Singer also demands that the lack of free will must have consequences for our conceptions of guilt and punishment: if no one can decide freely from a scientific point of view, it is not useful to make people responsible for their actions. Socially intolerable persons would have to be "locked away" and "subjected to specific educational programs".

In 2004, Wolf Singer was one of the authors of Das Manifest, a declaration of eleven leading neuroscientists on the presence and future of brain research, published in the magazine Gehirn & Geist.

== Honors and awards ==
Singer received many honors for his scientific work, including the Ernst Jung Prize for Science and Research, the Neuronal Plasticity Prize, the Zülch Prize, the Max Planck Prize for Public Relations, the Hessian Cultural Prize, the Communicator Prize of the Stifterverband für die Deutsche Wissenschaft, honorary doctorates of the Carl von Ossietzky University in Oldenburg and the Rutgers University, New Jersey, the Körber European Science Prize and the Medaille de la Ville de Paris. Since 1998 he has been a member of the German National Academy of Sciences Leopoldina and since 2003 of the German Academy for Language and Literature.

He was also honored in France becoming a knight of the National Order of the Legion of Honour (Chevalier of the Légion d'honneur). In 1992, Singer was appointed a lifelong member of the Pontifical Academy of Sciences in Rome. In 2002, he received the Ernst Hellmut Vits Award from the Westfälische Wilhelms-Universität in Münster (Westphalia).

Singer was a member of the Advisory Board of the Giordano Bruno Foundation until 2012. He is a member of the Board of Trustees of the Hertie Foundation. Since 2007 he has been a foreign member of the Russian Academy of Sciences. He is also a member of the Berlin-Brandenburg Academy of Sciences and Humanities and a fellow of the American Association for the Advancement of Science.

In 2011, he received the Officer's cross of the Order of Merit of the Federal Republic of Germany. In the same year Pope Benedict XVI appointed him as a member of the Pontifical Council for Culture.
In 2013, the Leopoldina distinguished him with the Cothenius medal. In 2014, he was elected to the European Molecular Biology Organization.

== Publications ==
- Selected articles
- Gray, Charles M. (1989). "Oscillatory responses in cat visual cortex exhibit inter-columnar synchronization which reflects global stimulus properties"
- Gray, C M (1989). "Stimulus-specific neuronal oscillations in orientation columns of cat visual cortex."
- Singer, W (1993). "Synchronization of Cortical Activity and its Putative Role in Information Processing and Learning"
- Visual feature integration and the temporal correlation hypothesis, Annual review of physiology, 1995.

#### DATA SHOWN:
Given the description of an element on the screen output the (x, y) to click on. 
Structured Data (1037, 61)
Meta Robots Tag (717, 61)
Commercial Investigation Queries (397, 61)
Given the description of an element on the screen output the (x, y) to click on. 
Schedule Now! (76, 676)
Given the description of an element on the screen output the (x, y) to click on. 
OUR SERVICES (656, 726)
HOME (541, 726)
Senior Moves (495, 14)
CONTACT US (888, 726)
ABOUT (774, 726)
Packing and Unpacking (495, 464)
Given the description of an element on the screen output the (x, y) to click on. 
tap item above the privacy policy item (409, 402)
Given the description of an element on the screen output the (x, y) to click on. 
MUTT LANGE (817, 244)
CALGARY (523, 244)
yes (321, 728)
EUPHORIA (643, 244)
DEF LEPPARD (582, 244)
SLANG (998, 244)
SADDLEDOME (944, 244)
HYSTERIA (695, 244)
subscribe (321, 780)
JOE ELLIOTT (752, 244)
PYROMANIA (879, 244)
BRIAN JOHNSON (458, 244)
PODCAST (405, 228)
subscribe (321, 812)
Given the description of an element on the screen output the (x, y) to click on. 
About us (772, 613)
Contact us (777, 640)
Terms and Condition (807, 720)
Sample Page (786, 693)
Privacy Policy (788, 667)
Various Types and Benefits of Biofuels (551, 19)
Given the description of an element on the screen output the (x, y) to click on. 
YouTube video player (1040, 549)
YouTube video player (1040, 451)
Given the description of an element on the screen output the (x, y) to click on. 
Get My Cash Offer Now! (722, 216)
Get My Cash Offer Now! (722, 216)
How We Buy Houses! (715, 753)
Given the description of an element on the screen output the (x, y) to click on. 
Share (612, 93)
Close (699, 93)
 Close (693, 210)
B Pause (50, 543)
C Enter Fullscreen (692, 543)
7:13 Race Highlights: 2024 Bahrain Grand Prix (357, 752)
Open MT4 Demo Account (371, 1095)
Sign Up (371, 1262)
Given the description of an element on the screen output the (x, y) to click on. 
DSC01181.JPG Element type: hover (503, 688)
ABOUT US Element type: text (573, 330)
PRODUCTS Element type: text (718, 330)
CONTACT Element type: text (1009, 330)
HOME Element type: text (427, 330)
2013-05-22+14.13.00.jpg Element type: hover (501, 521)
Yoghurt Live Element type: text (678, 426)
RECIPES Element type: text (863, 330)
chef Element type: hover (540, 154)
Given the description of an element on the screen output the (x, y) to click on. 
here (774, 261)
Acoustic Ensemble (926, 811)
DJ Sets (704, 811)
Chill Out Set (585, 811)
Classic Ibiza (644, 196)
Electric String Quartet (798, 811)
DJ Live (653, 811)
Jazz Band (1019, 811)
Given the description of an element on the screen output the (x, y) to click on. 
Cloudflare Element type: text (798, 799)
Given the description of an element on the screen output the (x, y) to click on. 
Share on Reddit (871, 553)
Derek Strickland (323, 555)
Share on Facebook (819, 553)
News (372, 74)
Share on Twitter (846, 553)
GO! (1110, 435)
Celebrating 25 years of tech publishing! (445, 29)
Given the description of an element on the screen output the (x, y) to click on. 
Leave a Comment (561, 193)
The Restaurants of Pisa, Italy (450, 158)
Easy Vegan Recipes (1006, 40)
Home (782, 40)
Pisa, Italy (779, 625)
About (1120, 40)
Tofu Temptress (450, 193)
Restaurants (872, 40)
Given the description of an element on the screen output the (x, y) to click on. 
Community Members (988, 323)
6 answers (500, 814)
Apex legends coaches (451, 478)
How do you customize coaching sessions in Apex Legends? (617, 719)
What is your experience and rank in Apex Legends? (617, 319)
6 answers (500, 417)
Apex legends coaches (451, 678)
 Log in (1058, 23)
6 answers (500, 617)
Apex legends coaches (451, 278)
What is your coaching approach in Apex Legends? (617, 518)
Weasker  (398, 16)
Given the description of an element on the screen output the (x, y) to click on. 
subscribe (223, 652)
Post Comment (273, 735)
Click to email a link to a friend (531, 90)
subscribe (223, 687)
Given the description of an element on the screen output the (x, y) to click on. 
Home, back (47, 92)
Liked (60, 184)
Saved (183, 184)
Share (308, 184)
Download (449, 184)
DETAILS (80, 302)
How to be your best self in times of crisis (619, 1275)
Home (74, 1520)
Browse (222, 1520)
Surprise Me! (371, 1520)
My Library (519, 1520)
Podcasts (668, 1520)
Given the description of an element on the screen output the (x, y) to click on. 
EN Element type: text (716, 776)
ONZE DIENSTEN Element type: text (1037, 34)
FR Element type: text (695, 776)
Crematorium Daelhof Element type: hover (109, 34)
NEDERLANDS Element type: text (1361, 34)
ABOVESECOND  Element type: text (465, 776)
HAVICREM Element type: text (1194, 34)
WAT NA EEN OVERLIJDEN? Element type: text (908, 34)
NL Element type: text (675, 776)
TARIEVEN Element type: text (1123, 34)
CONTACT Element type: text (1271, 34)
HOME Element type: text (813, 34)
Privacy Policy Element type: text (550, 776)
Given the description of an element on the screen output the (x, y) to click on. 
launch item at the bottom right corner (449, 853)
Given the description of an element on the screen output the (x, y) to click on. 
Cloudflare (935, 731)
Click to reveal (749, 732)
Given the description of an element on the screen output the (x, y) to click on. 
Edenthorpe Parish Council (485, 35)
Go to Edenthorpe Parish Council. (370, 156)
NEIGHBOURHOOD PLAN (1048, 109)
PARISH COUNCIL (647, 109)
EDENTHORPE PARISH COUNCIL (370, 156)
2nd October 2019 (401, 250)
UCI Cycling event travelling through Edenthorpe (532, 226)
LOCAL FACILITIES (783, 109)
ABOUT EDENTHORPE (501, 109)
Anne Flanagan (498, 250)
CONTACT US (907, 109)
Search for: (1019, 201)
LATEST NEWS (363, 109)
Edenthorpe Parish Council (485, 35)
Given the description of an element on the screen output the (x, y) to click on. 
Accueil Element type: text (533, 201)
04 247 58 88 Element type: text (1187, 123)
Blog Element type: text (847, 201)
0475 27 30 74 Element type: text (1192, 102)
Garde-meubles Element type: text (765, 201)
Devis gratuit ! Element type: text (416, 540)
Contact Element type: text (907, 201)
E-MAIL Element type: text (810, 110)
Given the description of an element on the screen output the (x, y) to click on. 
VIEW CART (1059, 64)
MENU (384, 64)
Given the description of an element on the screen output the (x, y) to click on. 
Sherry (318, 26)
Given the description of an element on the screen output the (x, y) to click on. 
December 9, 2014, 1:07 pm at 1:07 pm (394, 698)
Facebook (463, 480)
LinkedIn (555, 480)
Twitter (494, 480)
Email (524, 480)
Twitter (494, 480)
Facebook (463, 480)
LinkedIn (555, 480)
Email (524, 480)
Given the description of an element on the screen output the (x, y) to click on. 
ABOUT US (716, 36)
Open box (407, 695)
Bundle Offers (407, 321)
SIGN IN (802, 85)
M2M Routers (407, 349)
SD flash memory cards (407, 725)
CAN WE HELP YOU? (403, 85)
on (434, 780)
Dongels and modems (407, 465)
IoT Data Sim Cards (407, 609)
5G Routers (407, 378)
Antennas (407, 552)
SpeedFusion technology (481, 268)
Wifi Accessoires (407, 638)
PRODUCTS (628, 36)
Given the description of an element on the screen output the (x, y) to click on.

#### GOAL OF THE EXERCISE:
In the passage on Wolf Singer, which award did he receive in 2002 from the Westfälische Wilhelms-Universität in Münster?

#### REPLY TO THE EXERCISE:
The Ernst Hellmut Vits Award.